On November 4, 1837, voters in the 9th electoral college of the North (Cambrai) elected him as their representative. He took his place in the left-wing opposition and was re-elected on March 2, 1839, and July 9, 1842, but lost to Gabriel de Saint-Aignan on August 1, 1846. He took an active part in the Campagne des banquets, was appointed by the provisional government on February 25, 1848, as Attorney General in Douai, was elected on April 23, 1848, as representative of the North to the Constituent Assembly, and was called upon on June 17 of that year to serve as Attorney General at the Court of Appeal of Paris.

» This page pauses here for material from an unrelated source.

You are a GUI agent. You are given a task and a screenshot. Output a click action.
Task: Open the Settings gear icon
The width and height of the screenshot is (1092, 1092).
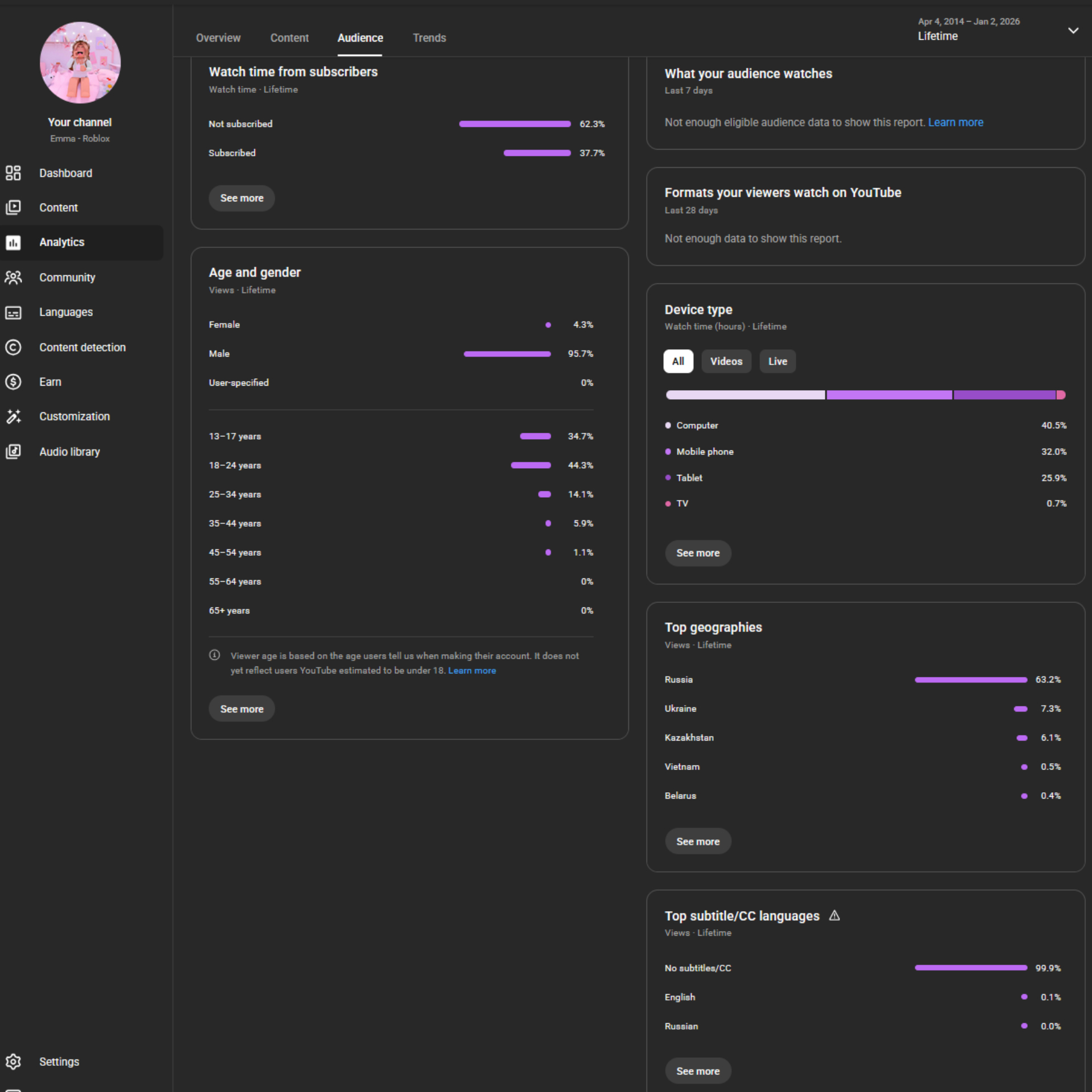13,1061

After Napoleon III was elected President of the Republic, he was replaced as Attorney General in Paris by Jules Baroche. On May 13, 1849, the Nord department elected him to the Legislative Assembly. Opposed to the coup 1851 French coup d'état, he was imprisoned at Mont-Valérien, then released, whereupon he temporarily renounced political life to devote himself to literary pursuits. He did not attempt to return to parliament until the elections of May 24, 1869, but he failed in the 8th constituency of the North, losing to the official candidate Seydoux.

On February 8, 1871, he was elected representative of the North to the National Assembly (1871). He sat on the Centre-left politics becoming its president, and was a member of the commission for the reorganization of the judiciary and the press commission.On December 10, 1875, the National Assembly elected him as a Senator for life (France).

He is buried in the cemetery of Douai, in the section located on the land belonging to Sin-le-Noble.